→ Given data:
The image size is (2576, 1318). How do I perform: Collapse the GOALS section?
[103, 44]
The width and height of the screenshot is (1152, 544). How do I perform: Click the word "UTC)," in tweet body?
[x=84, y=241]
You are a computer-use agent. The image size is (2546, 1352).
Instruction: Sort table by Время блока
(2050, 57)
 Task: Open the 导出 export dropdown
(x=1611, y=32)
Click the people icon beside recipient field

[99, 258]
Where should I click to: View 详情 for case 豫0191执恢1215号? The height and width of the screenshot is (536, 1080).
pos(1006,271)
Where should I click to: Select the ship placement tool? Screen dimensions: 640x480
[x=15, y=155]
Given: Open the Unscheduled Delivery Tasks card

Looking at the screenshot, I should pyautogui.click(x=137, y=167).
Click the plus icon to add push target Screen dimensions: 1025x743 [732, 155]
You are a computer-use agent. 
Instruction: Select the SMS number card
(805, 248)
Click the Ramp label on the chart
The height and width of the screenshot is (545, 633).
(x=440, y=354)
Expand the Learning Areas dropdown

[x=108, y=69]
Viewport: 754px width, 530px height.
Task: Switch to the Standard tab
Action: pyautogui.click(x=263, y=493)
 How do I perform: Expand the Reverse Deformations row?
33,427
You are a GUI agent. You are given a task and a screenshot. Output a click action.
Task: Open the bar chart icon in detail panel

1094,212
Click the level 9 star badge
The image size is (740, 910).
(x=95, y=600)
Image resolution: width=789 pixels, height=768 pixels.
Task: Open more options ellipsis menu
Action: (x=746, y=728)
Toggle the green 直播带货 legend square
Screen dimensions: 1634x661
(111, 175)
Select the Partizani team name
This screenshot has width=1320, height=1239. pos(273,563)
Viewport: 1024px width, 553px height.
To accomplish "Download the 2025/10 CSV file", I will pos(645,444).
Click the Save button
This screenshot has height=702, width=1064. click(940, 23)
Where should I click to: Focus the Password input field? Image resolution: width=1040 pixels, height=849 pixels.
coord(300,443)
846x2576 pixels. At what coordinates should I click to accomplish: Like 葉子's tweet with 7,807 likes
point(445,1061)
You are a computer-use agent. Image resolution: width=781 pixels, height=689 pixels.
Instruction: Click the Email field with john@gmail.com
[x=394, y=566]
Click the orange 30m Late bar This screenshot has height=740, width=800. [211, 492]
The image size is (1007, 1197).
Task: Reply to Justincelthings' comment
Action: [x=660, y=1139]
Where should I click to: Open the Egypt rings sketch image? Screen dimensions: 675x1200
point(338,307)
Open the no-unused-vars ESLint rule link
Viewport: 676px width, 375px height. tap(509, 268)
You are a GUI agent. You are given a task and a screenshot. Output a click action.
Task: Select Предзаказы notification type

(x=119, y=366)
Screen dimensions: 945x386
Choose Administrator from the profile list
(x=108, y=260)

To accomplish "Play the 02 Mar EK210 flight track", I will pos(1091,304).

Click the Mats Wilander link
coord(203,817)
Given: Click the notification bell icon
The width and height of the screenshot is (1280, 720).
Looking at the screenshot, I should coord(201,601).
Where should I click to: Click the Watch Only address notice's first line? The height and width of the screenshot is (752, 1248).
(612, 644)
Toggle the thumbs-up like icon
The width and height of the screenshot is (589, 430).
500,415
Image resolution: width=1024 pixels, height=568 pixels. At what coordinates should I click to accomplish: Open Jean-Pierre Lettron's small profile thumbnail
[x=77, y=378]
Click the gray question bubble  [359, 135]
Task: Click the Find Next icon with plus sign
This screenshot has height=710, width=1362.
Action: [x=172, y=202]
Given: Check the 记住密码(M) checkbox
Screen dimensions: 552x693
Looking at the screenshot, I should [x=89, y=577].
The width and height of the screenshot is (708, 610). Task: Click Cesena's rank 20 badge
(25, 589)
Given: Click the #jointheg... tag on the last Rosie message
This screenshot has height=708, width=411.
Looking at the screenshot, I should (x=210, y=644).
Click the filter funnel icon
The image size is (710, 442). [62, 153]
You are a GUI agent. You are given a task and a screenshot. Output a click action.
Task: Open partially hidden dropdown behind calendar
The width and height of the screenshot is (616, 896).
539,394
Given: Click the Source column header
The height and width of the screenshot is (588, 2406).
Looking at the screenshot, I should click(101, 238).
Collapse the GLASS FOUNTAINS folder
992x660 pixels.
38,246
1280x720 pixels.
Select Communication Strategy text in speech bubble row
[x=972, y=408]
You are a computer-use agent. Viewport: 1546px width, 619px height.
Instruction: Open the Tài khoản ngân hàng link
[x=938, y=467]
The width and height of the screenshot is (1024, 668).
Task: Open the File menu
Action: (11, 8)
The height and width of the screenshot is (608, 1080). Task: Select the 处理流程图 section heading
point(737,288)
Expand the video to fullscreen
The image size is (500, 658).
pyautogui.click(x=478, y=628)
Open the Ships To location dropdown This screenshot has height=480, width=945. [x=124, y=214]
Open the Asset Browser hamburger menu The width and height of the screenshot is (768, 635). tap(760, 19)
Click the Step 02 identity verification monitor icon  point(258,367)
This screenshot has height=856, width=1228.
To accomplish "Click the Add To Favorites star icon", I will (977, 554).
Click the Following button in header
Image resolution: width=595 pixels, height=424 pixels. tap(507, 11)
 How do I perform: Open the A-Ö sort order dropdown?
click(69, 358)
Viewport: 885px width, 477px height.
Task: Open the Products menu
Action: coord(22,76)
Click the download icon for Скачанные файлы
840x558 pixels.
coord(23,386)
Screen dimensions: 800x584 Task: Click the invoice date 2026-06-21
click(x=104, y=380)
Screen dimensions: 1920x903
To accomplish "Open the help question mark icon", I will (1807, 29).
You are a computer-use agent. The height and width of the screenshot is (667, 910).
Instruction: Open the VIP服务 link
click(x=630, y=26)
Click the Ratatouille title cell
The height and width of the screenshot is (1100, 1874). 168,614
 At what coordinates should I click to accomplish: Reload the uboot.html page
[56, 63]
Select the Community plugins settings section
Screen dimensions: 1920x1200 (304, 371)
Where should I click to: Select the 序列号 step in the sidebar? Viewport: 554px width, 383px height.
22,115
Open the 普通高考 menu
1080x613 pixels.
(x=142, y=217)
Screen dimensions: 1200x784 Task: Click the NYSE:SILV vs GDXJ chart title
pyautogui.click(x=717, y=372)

→ Exercise instructions: All the entries should be output exactly as given.

→ Response:
The image size is (2576, 1318). How do I perform: Collapse the GOALS section?
[103, 44]
The width and height of the screenshot is (1152, 544). How do I perform: Click the word "UTC)," in tweet body?
[x=84, y=241]
You are a computer-use agent. The image size is (2546, 1352).
Instruction: Sort table by Время блока
(2050, 57)
 Task: Open the 导出 export dropdown
(x=1611, y=32)
Click the people icon beside recipient field

[99, 258]
Where should I click to: View 详情 for case 豫0191执恢1215号? The height and width of the screenshot is (536, 1080).
pos(1006,271)
Where should I click to: Select the ship placement tool? Screen dimensions: 640x480
[x=15, y=155]
Given: Open the Unscheduled Delivery Tasks card

Looking at the screenshot, I should pyautogui.click(x=137, y=167).
Click the plus icon to add push target Screen dimensions: 1025x743 [732, 155]
You are a computer-use agent. 
Instruction: Select the SMS number card
(805, 248)
Click the Ramp label on the chart
The height and width of the screenshot is (545, 633).
(x=440, y=354)
Expand the Learning Areas dropdown

[x=108, y=69]
Viewport: 754px width, 530px height.
Task: Switch to the Standard tab
Action: pyautogui.click(x=263, y=493)
 How do I perform: Expand the Reverse Deformations row?
33,427
You are a GUI agent. You are given a task and a screenshot. Output a click action.
Task: Open the bar chart icon in detail panel

1094,212
Click the level 9 star badge
The image size is (740, 910).
(x=95, y=600)
Image resolution: width=789 pixels, height=768 pixels.
Task: Open more options ellipsis menu
Action: (x=746, y=728)
Toggle the green 直播带货 legend square
Screen dimensions: 1634x661
(111, 175)
Select the Partizani team name
This screenshot has width=1320, height=1239. pos(273,563)
Viewport: 1024px width, 553px height.
To accomplish "Download the 2025/10 CSV file", I will pos(645,444).
Click the Save button
This screenshot has height=702, width=1064. click(940, 23)
Where should I click to: Focus the Password input field? Image resolution: width=1040 pixels, height=849 pixels.
coord(300,443)
846x2576 pixels. At what coordinates should I click to accomplish: Like 葉子's tweet with 7,807 likes
point(445,1061)
You are a computer-use agent. Image resolution: width=781 pixels, height=689 pixels.
Instruction: Click the Email field with john@gmail.com
[x=394, y=566]
Click the orange 30m Late bar This screenshot has height=740, width=800. [211, 492]
The image size is (1007, 1197).
Task: Reply to Justincelthings' comment
Action: [x=660, y=1139]
Where should I click to: Open the Egypt rings sketch image? Screen dimensions: 675x1200
point(338,307)
Open the no-unused-vars ESLint rule link
Viewport: 676px width, 375px height. tap(509, 268)
You are a GUI agent. You are given a task and a screenshot. Output a click action.
Task: Select Предзаказы notification type

(x=119, y=366)
Screen dimensions: 945x386
Choose Administrator from the profile list
(x=108, y=260)

To accomplish "Play the 02 Mar EK210 flight track", I will pos(1091,304).

Click the Mats Wilander link
coord(203,817)
Given: Click the notification bell icon
The width and height of the screenshot is (1280, 720).
Looking at the screenshot, I should coord(201,601).
Where should I click to: Click the Watch Only address notice's first line? The height and width of the screenshot is (752, 1248).
(612, 644)
Toggle the thumbs-up like icon
The width and height of the screenshot is (589, 430).
500,415
Image resolution: width=1024 pixels, height=568 pixels. At what coordinates should I click to accomplish: Open Jean-Pierre Lettron's small profile thumbnail
[x=77, y=378]
Click the gray question bubble  [359, 135]
Task: Click the Find Next icon with plus sign
This screenshot has height=710, width=1362.
Action: [x=172, y=202]
Given: Check the 记住密码(M) checkbox
Screen dimensions: 552x693
Looking at the screenshot, I should [x=89, y=577].
The width and height of the screenshot is (708, 610). Task: Click Cesena's rank 20 badge
(25, 589)
Given: Click the #jointheg... tag on the last Rosie message
This screenshot has height=708, width=411.
Looking at the screenshot, I should (x=210, y=644).
Click the filter funnel icon
The image size is (710, 442). [62, 153]
You are a GUI agent. You are given a task and a screenshot. Output a click action.
Task: Open partially hidden dropdown behind calendar
The width and height of the screenshot is (616, 896).
539,394
Given: Click the Source column header
The height and width of the screenshot is (588, 2406).
Looking at the screenshot, I should click(101, 238).
Collapse the GLASS FOUNTAINS folder
992x660 pixels.
38,246
1280x720 pixels.
Select Communication Strategy text in speech bubble row
[x=972, y=408]
You are a computer-use agent. Viewport: 1546px width, 619px height.
Instruction: Open the Tài khoản ngân hàng link
[x=938, y=467]
The width and height of the screenshot is (1024, 668).
Task: Open the File menu
Action: (11, 8)
The height and width of the screenshot is (608, 1080). Task: Select the 处理流程图 section heading
point(737,288)
Expand the video to fullscreen
The image size is (500, 658).
pyautogui.click(x=478, y=628)
Open the Ships To location dropdown This screenshot has height=480, width=945. [x=124, y=214]
Open the Asset Browser hamburger menu The width and height of the screenshot is (768, 635). tap(760, 19)
Click the Step 02 identity verification monitor icon  point(258,367)
This screenshot has height=856, width=1228.
To accomplish "Click the Add To Favorites star icon", I will (977, 554).
Click the Following button in header
Image resolution: width=595 pixels, height=424 pixels. tap(507, 11)
 How do I perform: Open the A-Ö sort order dropdown?
click(69, 358)
Viewport: 885px width, 477px height.
Task: Open the Products menu
Action: coord(22,76)
Click the download icon for Скачанные файлы
840x558 pixels.
coord(23,386)
Screen dimensions: 800x584 Task: Click the invoice date 2026-06-21
click(x=104, y=380)
Screen dimensions: 1920x903
To accomplish "Open the help question mark icon", I will (1807, 29).
You are a computer-use agent. The height and width of the screenshot is (667, 910).
Instruction: Open the VIP服务 link
click(x=630, y=26)
Click the Ratatouille title cell
The height and width of the screenshot is (1100, 1874). 168,614
 At what coordinates should I click to accomplish: Reload the uboot.html page
[56, 63]
Select the Community plugins settings section
Screen dimensions: 1920x1200 (304, 371)
Where should I click to: Select the 序列号 step in the sidebar? Viewport: 554px width, 383px height.
22,115
Open the 普通高考 menu
1080x613 pixels.
(x=142, y=217)
Screen dimensions: 1200x784 Task: Click the NYSE:SILV vs GDXJ chart title
pyautogui.click(x=717, y=372)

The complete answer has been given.